In two sentences, summarize the passage below on Mount Desert Island's early inhabitants.

┌─ STUDY TEXT

Archaeological evidence, including extensive shell middens, indicates continuous Indigenous habitation of Mount Desert Island for at least 6,000 years. The Wabanaki peoples, particularly the Penobscot and Passamaquoddy nations of the Abenaki linguistic group, called the island Pemetic, meaning "the sloping land".

Archaeological evidence suggests Native Americans wintered on the coast to avoid harsh inland conditions and take advantage of marine resources, then moved inland during summers for salmon runs and forest gathering. The Wabanaki constructed bark-covered conical dwellings and traveled in birchbark canoes that European observers praised for their design and speed.

└─
┌─ AVAILABLE DATA

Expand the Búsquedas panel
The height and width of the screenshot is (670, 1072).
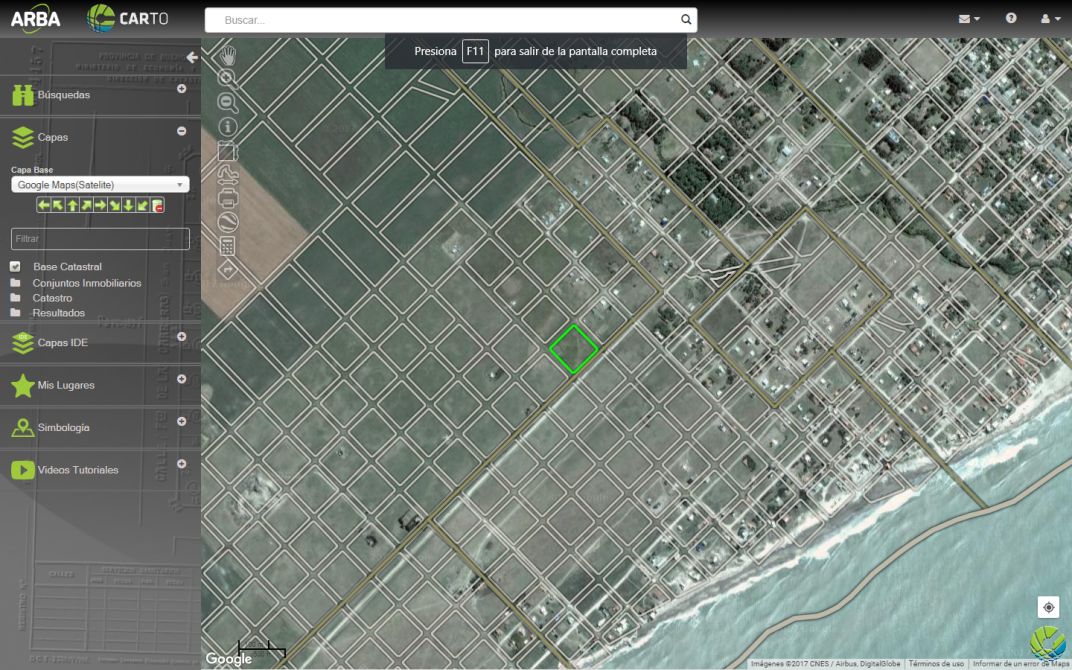tap(181, 89)
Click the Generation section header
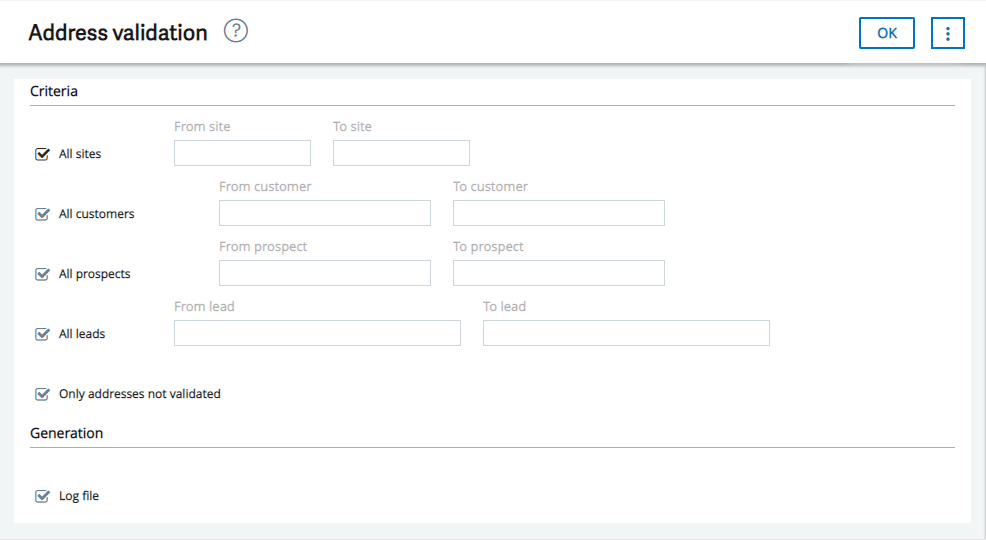Image resolution: width=986 pixels, height=540 pixels. (x=67, y=433)
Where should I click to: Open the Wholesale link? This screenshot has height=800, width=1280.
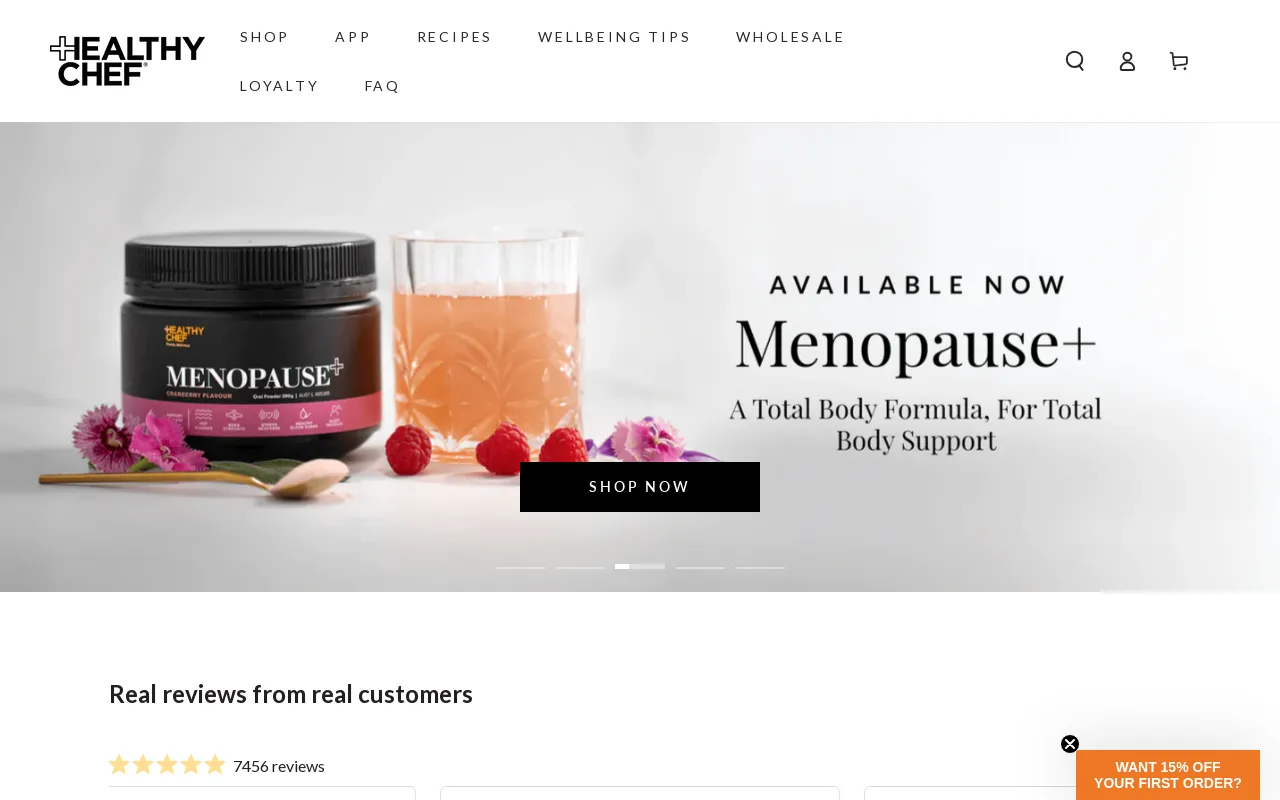790,37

└─

ANSWER BOX
Archaeological evidence, including extensive shell middens, shows continuous Indigenous habitation of Mount Desert Island for at least 6,000 years, and the Wabanaki peoples, particularly the Penobscot and Passamaquoddy, called the island Pemetic, "the sloping land." Evidence suggests Native Americans wintered on the coast to escape harsh inland conditions and use marine resources, then moved inland in summer for salmon runs and forest gathering, and the Wabanaki built bark-covered conical dwellings and traveled in birchbark canoes that European observers praised for their design and speed.